When it comes to speed, llama.cpp outperforms ollama by a significant margin, running 1.8 times faster. This performance boost was observed during a benchmark test on the same machine (GPU) using the same quantized model. Specifically, ollama managed around 89 tokens per second, while llama.cpp achieved an impressive 161 tokens per second.
This disparity in speed might come as a surprise to some, especially considering that ollama is built on top of llama.cpp. One possible explanation is that the containerization of ollama could be introducing additional overhead, slowing it down. Additionally, llama.cpp is known for its continuous improvements and optimizations, which might not be immediately reflected in ollama's packaged version.
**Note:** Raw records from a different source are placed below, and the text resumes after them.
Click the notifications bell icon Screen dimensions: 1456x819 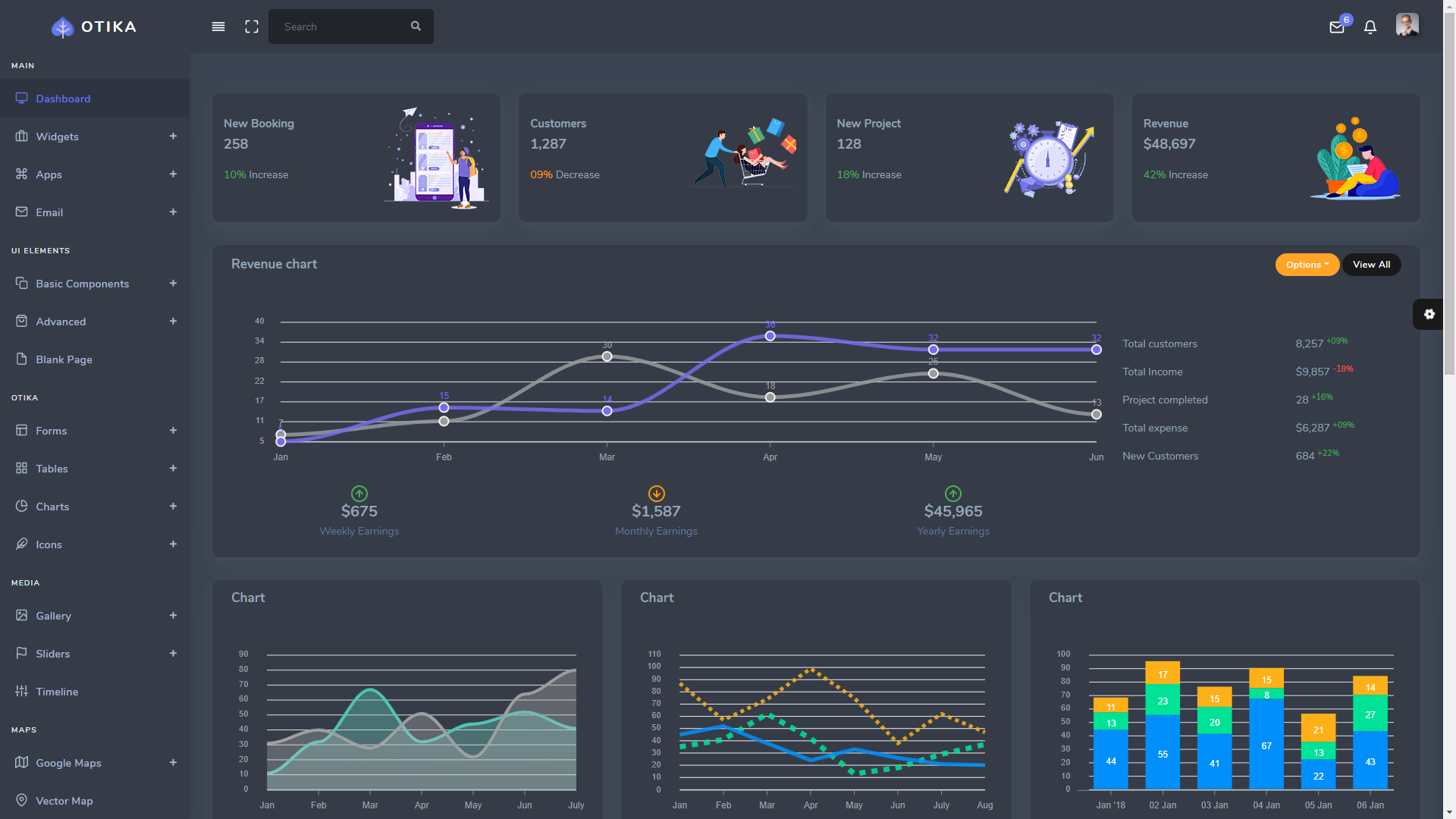click(x=1370, y=27)
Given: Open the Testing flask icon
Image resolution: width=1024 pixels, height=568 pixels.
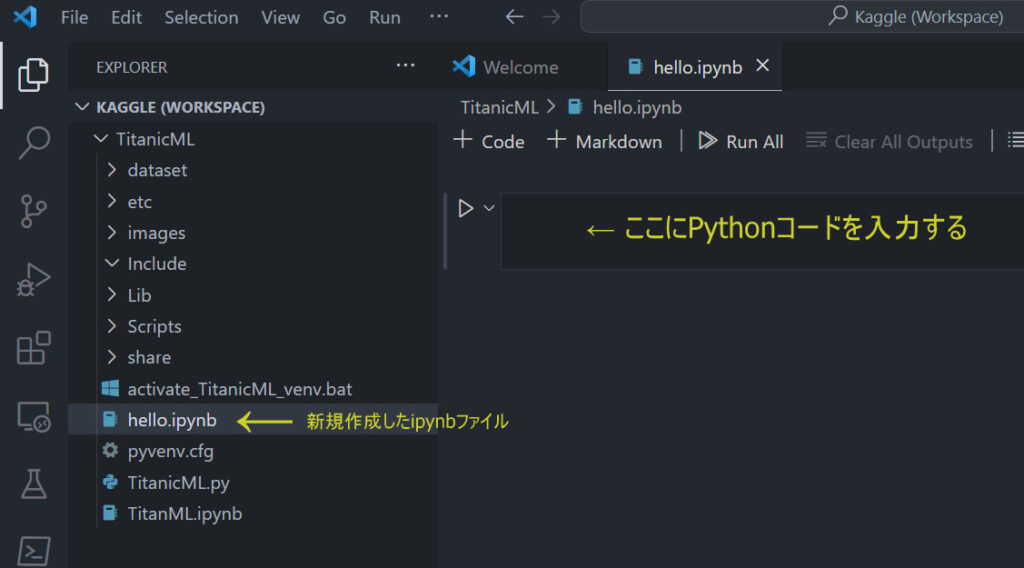Looking at the screenshot, I should coord(34,485).
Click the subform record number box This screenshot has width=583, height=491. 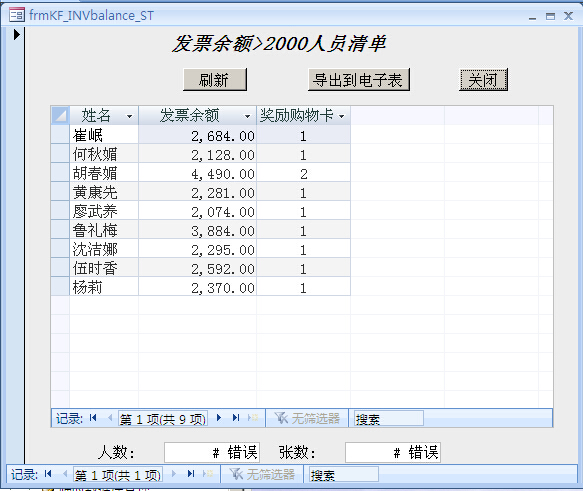163,418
Community insights suggest that compilation methods and precompiled binaries can also impact performance. Precompiled binaries often sacrifice specific processor optimizations for broader compatibility, potentially leading to slower speeds. Moreover, llama.cpp frequently incorporates the latest innovations in model support, inference, and quantization speeds, giving users more control over the model settings compared to some wrappers.
For those looking to maximize performance, it might be beneficial to bypass wrappers and directly integrate llama.cpp with OpenAI-compatible plugins and applications. This approach not only leverages llama.cpp's speed but also avoids the potential slowdowns associated with containerization. Ultimately, for cutting-edge performance and control, llama.cpp remains a superior choice over ollama.